O Instituto Tricontinental de Pesquisa Social publicou nesta terça-feira (4) o dossiê “Venezuela e as guerras híbridas na América Latina”, que mostra como técnicas para desestabilizar o país caribenho e provocar uma alternância de poder foram colocadas em prática pelos Estados Unidos.
O conceito foi proposto pelo jornalista russo Andrew Korybko, que, em seu livro Guerras Híbridas (Expressão Popular, R$ 25,00), analisou, entre outras coisas, o modus operandi norte-americano para influenciar a derrubada, em 2014, do então presidente da Ucrânia, Viktor Yanukovych.

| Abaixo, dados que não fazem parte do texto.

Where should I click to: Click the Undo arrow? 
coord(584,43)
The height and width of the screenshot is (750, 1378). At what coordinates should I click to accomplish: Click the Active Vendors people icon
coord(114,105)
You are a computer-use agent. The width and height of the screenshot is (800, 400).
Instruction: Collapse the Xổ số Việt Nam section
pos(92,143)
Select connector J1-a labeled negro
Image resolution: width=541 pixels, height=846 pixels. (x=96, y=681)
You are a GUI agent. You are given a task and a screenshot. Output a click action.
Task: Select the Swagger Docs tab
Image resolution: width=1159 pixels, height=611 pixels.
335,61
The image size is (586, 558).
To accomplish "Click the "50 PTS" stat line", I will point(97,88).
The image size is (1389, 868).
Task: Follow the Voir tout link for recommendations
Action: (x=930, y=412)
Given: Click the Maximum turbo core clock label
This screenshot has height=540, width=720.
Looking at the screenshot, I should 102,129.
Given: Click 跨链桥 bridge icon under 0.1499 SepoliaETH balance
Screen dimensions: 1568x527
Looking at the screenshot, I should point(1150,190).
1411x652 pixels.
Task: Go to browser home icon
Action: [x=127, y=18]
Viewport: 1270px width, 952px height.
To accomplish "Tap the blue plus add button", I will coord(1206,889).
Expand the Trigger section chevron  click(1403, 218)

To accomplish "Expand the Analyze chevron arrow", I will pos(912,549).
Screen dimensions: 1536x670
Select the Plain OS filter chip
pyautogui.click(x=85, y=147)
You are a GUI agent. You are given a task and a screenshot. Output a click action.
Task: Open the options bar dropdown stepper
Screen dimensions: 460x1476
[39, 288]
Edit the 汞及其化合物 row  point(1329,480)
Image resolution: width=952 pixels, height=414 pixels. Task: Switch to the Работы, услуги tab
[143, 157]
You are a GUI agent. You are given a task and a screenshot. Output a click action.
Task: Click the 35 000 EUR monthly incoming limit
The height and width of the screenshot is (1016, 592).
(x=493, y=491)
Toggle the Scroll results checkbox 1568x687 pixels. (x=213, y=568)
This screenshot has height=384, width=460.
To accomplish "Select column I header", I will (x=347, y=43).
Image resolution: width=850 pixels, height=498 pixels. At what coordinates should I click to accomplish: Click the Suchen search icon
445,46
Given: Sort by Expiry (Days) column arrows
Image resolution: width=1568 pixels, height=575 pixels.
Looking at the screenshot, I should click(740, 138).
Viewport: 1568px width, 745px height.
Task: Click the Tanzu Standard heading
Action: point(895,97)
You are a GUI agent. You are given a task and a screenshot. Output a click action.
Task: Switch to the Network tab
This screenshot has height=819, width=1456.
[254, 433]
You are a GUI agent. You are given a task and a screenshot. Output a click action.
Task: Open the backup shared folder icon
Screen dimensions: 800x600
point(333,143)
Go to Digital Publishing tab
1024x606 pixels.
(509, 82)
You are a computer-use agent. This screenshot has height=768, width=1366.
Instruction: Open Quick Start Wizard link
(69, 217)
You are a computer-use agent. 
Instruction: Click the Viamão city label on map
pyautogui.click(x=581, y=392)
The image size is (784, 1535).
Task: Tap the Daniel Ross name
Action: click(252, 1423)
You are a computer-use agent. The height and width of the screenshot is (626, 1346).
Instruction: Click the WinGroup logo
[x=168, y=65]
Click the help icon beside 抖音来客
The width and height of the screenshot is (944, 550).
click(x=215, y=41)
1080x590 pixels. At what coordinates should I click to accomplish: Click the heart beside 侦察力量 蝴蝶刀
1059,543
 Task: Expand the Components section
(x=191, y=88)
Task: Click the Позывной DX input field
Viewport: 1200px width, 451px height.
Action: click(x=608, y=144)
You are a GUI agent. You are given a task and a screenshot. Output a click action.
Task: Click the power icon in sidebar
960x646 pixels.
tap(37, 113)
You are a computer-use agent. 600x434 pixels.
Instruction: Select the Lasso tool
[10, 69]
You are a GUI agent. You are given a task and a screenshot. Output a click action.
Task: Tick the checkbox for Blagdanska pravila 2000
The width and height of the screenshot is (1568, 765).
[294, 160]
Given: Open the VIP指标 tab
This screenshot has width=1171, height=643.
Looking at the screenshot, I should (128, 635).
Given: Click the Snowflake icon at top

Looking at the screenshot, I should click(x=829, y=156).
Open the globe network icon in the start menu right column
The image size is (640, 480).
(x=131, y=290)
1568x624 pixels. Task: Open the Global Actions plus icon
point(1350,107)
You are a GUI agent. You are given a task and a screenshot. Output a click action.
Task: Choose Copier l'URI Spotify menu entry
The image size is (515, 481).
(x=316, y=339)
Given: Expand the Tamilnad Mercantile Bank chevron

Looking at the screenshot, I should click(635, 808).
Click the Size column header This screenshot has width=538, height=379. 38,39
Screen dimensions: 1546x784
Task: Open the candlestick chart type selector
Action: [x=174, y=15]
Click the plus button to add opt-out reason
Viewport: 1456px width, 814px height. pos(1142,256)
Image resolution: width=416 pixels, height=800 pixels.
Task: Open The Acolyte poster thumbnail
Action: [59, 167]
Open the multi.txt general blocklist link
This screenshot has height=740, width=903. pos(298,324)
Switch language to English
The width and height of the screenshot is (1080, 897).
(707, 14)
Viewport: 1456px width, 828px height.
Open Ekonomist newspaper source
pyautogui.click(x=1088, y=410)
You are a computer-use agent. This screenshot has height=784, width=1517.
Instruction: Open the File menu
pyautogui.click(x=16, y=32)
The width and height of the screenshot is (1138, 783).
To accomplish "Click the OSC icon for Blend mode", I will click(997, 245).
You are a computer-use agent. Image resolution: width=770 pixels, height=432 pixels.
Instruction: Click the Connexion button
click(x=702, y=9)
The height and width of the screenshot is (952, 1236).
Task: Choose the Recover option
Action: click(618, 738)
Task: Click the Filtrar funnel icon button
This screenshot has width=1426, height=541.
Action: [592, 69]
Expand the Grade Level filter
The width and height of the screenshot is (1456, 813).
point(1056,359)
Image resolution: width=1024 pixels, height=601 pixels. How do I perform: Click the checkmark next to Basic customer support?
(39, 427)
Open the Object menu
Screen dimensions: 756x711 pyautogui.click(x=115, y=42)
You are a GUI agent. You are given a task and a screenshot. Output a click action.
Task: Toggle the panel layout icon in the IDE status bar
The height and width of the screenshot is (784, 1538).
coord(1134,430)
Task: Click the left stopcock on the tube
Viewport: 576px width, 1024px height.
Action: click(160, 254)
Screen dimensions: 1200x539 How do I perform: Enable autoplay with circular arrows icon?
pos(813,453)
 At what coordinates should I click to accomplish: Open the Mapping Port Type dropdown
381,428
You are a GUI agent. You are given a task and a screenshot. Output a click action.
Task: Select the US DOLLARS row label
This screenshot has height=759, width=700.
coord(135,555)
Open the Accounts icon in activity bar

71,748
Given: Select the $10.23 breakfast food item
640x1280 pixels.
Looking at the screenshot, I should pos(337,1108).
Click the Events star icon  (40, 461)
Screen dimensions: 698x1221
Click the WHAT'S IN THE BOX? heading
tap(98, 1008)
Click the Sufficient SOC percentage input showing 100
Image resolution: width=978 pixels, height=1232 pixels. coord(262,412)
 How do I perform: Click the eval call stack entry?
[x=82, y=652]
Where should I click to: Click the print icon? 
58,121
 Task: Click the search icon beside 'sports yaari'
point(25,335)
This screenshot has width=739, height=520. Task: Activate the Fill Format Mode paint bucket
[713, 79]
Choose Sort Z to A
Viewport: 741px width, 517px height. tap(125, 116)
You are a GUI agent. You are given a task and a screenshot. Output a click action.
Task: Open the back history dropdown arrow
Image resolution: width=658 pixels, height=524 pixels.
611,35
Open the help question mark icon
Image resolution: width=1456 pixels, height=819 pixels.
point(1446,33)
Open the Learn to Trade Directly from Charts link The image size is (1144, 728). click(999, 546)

A tática consiste em provocar a queda de governos não por métodos tradicionais, como o conflito bélico, mas por meio da aplicação de sanções e bloqueio de remessas de dinheiro ou produtos. O método visa deteriorar a economia de um país, gerando insatisfação social e uma troca de regime.
Segundo o dossiê, ataques como esse são usados como uma alternativa às intervenções militares diretas, que sempre geram maior repercussão e não são bem vistas a nível mundial.
As guerras híbridas “requerem a criação de condições propícias, assim como a construção de cenários que validem tal intervenção. Para isso, além da guerra econômico-financeira, [...], são imprescindíveis a guerra psicológica, cultural e de comunicação, com o objetivo de criminalizar o governo popular por meio da manipulação de narrativas”, afirma o documento.
Venezuela
O estudo aponta a prevalência de guerras híbridas em territórios ricos em petróleo, como a Venezuela, que desde 2015 sofre com a intensificação das pressões norte-americanas, que tem como objetivo a destituição de Nicolás Maduro.
Segundo o dossiê, a tentativa de intervenção dos EUA na nação latina ocorre em decorrência da crise hegemônica pela qual passa Washington, que vê sua dominação abalada pelo crescimento econômico de países como China e Rússia.
“A região da América Latina e Caribe, considerada pela geopolítica estadunidense como seu ‘pátio traseiro’, sua ‘zona natural de influência’, rica em bens comuns naturais, ocupa um lugar central nessas disputas. Vale recordar o peso que tem as importações estadunidenses de certos minerais extraídos na América Latina e Caribe”, aponta o documento.
No caso da Venezuela, o estudo acentua a aplicação de uma série de sanções norte-americanas colocadas em vigor tanto na administração de Barack Obama, quanto na do atual mandatário, Donald Trump. As medidas impactaram diretamente nas exportações do petróleo venezuelano, além de reter fundos do país caribenho em bancos estrangeiros.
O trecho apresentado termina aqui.